73. А между тем будь мне благодарен – отроду ни для кого ничего не переписывал, даже для Голицыной – из сего следует что я в тебя влюблен, как кюхельбекеровский Державин в Суворова (П. А. Вяземскому, конец марта – нач. апреля 1825 г.).

74. Письмо Жуковского наконец я разобрал. Что за прелесть чертовская его небесная душа! Он святой, хотя родился романтиком, а не греком, и человеком, да еще каким! (Л. С. Пушкину, первая пол. мая 1825 г.).

75. Тебе скучно в Петербурге, а мне скучно в деревне. Скука есть одна из принадлежностей мыслящего существа. Как быть. Прощай, поэт – когда-то свидимся? (К. Ф. Рылееву, вторая пол. мая 1825 г.).

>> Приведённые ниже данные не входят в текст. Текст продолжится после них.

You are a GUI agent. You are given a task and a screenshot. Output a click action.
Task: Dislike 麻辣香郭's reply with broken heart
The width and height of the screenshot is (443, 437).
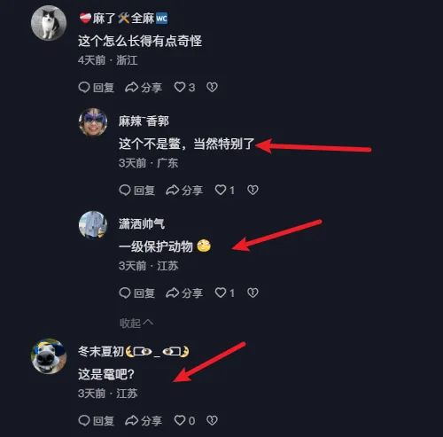point(253,190)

76. О Державине: «Ей-богу, его гений думал по-татарски – а русской грамоты не знал за недосугом (А. А. Дельвигу, первые числа июня 1825 г.).

77. Но ты слишком бережешь меня в отношении к Жуковскому. Я не следствие, а точно ученик его, и только тем и беру, что не смею сунуться на дорогу его, а бреду проселочной. Никто не имел и не будет иметь слога, равного в могуществе и разнообразии слогу его. В бореньях с трудностью силач необычайный (…) К тому же смешно говорить об нем, как об отцветшем, тогда как слог его еще мужает. Былое сбудется опять, а я все чаю в воскресенье мертвых (П. А. Вяземскому и Л. С. Пушкину 25 мая и около середины 1825 г.).

78. О Рылееве: «Зато «Думы» дрянь и название сие происходит от немецкого dumm, а не от польского, как казалось бы с первого взгляда (П. А. Вяземскому и Л. С. Пушкину 25 мая и около середины 1825 г.).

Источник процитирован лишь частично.